Abstract

Combined deletion of chromosomes 1p and 19q is associated with improved prognosis and responsiveness to therapy in patients with anaplastic oligodendroglioma. The deletions usually involve whole chromosome arms, suggesting a t(1;19)(q10;p10). Using stem cell medium, we cultured a few tumors. Paraffin-embedded tissue was obtained from 21 Mayo Clinic patients and 98 patients enrolled in 2 North Central Cancer Treatment Group (NCCTG) low-grade glioma trials. Interphase fusion of CEP1 and 19p12 probes detected the t(1;19). 1p/19q deletions were evaluated by fluorescence in situ hybridization. Upon culture, one oligodendroglioma contained an unbalanced 45,XX,t(1;19)(q10;p10). CEP1/19p12 fusion was observed in all metaphases and 74% of interphase nuclei. Among Mayo Clinic oligodendrogliomas, the prevalence of fusion was 81%. Among NCCTG patients, CEP1/19p12 fusion prevalence was 55%, 47%, and 0% among the oligodendrogliomas, mixed oligoastrocytomas, and astrocytomas, respectively. Ninety-one percent of NCCTG gliomas with 1p/19q deletion and 12% without 1p/19q deletion had CEP1/19p12 fusion (P < 0.001, chi(2) test). The median overall survival (OS) for all patients was 8.1 years without fusion and 11.9 years with fusion (P = 0.003). The median OS for patients with low-grade oligodendroglioma was 9.1 years without fusion and 13.0 years with fusion (P = 0.01). Similar significant median OS differences were observed for patients with combined 1p/19q deletions.
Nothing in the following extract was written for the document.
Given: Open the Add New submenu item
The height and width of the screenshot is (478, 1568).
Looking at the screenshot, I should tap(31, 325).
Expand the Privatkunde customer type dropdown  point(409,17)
The absence of alterations was associated with a significantly shorter OS for patients who received higher doses of radiotherapy. Our results strongly suggest that a t(1;19)(q10;p10) mediates the combined 1p/19q deletion in human gliomas. Like combined 1p/19q deletion, the 1;19 translocation is associated with superior OS and progression-free survival in low-grade glioma patients.